Only a fool confuses waiting with faineance. The villagers went about their daily business, the hunters ranged through the bushes in the hopes of finding a few animals and the shepherds stood with a watchful eye by their herds. Nill, surrounded by his herd, looked up to the sky, as if he hoped to find something there. He studied the movement and the shape of the clouds, learned to interpret the birds’ flight, and discovered the taste with which the wind changed direction, and even its speech. The wind spoke differently to the animals, who told their stories with their ears, tails and bodies when they came to him or even argued with him. “He who looks for friends should look to the animals,” an old proverb went. But was that true for all animals?

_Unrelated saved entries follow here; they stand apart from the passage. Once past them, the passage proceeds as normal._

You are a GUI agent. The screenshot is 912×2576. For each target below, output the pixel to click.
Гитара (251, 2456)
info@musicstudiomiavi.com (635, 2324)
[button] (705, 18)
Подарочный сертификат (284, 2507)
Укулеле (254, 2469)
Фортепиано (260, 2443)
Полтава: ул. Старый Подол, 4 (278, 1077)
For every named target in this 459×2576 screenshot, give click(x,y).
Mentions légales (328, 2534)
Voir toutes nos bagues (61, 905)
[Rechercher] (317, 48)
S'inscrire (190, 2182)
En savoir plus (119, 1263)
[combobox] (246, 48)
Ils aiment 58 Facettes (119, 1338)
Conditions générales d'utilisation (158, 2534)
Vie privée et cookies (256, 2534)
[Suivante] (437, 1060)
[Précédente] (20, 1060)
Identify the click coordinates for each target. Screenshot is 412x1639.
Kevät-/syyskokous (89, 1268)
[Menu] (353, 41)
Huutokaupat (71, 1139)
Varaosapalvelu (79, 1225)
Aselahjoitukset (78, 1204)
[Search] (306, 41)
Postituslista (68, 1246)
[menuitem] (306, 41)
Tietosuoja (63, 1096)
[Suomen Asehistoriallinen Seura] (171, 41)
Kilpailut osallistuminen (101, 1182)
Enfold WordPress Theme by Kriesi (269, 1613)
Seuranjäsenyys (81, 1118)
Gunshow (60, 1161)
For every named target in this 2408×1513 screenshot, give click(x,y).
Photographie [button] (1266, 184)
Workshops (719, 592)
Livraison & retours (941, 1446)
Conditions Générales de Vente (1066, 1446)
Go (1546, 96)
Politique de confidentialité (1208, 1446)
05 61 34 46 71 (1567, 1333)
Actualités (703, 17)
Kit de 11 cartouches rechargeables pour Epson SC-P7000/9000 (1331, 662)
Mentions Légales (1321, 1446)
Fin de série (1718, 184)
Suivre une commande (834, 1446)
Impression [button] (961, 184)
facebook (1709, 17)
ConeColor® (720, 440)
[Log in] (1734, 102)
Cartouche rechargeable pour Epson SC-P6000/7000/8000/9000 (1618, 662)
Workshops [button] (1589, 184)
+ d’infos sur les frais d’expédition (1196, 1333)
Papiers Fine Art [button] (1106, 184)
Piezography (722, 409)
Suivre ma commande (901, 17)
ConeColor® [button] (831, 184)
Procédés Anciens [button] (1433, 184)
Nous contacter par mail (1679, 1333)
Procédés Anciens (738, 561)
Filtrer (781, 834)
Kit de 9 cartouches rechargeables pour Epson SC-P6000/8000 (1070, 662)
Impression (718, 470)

It was a day like any other, but Nill suddenly had the feeling that he was not alone. On a flat hilltop stood an old ram. He had come from nowhere, and with the glaring sun behind him he was nothing more than a pitch-black shadow to Nill’s blinded eyes. He turned his massive neck with his great horns slowly towards Nill, eyeing him curiously. The old ram was large, defensive and tough, and he came closer with a few hesitant steps. His withers were as high as Nill’s waist and the horns reached his chest. The hind legs were bony and skinny, as with all rams, but this ram’s ribs were also visible under the half-torn spring coat. It was a mystery to Nill how an animal could be so thin despite the good spring grass everywhere. But any tidings of pity died down as soon as he looked the animal in the eye. Nill had never seen eyes like that in a ram. They were slanted like a wildcat’s, large as those of a duskflyer’s and golden-yellow like the wings of a God moth.
The ram circled around the herd, stared over to Nill, checked every single sheep and took a watching post close to the herd. This strange ram was much to Nill’s liking. It amused him to watch the ram, so he decided to let him be. It’ll be an animal that lost its herd and is looking for a new home, he thought in his youthful carelessness. But when Nill got up to take his herd to the other side of the hill to get them out of the direct sun, the ram stepped up. He was not having some stranger take over his newly-found herd. He lowered his great head, pointed his horn in his enemy’s direction and charged.
A ram is not a wild beast that lusts for man-flesh. In a hustle in the herd a few sharp blows with a stick are usually enough to restore order. As such, Nill was surprised by the sudden attack, but not concerned. He let the ram approach him, side-stepped him and gave him a mighty kick that caused him to fall over. The ram stood back up again, shook his fleece, went a few steps backwards, scratched the ground with his hooves, lowered his head and charged again. The pounding of his hooves against the hard earth beneath gave Nill enough warning to turn about, the new attack merely passing his waist. Nevertheless, Nill fell over, rolled and got up, quite disconcerted.